Despite numerous endocrine studies on sex change in teleost, no general mechanism that mediates sex change has emerged. The gobiid fish, Trimma okinawae, can change sex in both directions repeatedly. This phenomenon of sex change in goby assigns it as an excellent animal model to elucidate the understanding mechanisms of sex change. In hermaphrodite fishes, estrogen plays a particularly important role in natural and experimentally induced sex change. To investigate the role of estrogen in the serial-sex changing fish T. okinawae, we cloned and analyzed the 5'-flanking regions of P450arom genes from goby genome DNA. Both regions have consensus sequences of TATA, CRE and ERE. Ad4 binding site was restricted in the region of P450aromA. These findings indicate that different regulators control the expression of the two P450arom genes.

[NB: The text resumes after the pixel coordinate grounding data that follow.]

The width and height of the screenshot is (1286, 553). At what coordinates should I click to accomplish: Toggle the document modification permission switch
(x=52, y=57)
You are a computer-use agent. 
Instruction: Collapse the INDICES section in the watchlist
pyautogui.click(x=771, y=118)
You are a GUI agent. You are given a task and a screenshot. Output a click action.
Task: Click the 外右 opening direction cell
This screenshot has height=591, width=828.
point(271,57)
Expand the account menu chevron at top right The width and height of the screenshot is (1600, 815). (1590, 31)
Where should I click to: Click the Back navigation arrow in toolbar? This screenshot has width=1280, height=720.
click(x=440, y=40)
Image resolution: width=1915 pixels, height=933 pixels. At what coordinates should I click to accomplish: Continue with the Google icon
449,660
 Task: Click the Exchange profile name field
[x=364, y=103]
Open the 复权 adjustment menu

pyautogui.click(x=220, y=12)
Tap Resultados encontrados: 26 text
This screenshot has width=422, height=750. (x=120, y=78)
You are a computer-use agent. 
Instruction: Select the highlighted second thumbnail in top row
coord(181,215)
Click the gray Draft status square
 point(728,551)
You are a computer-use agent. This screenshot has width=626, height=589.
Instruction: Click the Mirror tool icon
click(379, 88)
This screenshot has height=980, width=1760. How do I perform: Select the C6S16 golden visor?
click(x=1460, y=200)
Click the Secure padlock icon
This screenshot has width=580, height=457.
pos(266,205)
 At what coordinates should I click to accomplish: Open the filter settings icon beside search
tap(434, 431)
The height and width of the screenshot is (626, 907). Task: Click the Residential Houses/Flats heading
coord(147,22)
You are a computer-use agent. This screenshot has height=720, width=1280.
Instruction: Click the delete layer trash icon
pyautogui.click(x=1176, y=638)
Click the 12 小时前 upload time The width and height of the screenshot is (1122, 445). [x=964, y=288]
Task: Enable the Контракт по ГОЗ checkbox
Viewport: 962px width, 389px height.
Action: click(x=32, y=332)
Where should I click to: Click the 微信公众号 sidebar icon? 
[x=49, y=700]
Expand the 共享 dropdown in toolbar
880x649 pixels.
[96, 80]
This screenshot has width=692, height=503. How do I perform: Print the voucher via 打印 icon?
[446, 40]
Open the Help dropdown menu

Characterization of two types of cytochrome P450 aromatase in the serial-sex changing gobiid fish, Trimma okinawae.

To investigate the role of estrogen in the serial-sex changing fish Trimma okinawae, we isolated complementary DNAs encoding two distinct cytochrome P450 aromatase isoforms from adult ovary and brain (termed P450aromA and P450aromB, respectively). Sequence and phylogenic analyses showed that the goby P450arom forms belong to two separate CYP19 subfamilies. Transient expression of these cDNAs in HEK293 cells caused conversion of exogenous testosterone to estradiol-17beta. RT-PCR showed that P450aromA was expressed in the brain, spleen, testis and ovary. P450aromB was expressed in the brain, liver, testis and ovary. In situ hybridization studies showed that P450aromA mRNA, but not P450aromB mRNA, was present in both ovary and testis. Positive signals were restricted to granulosa cells of vitellogenic follicles and interstitial cells of mature testis. Ovarian expression of both P450arom genes during the spawning cycle was examined by quantitative real-time RT-PCR. P450aromA transcripts increased during vitellogenesis and decreased prior to spawning. In contrast, P450aromB transcripts were barely detectable and did not correlate with ovarian development. These findings suggest that P450aromA, but not P450aromB, is involved in regulating ovarian vitellogenesis in goby.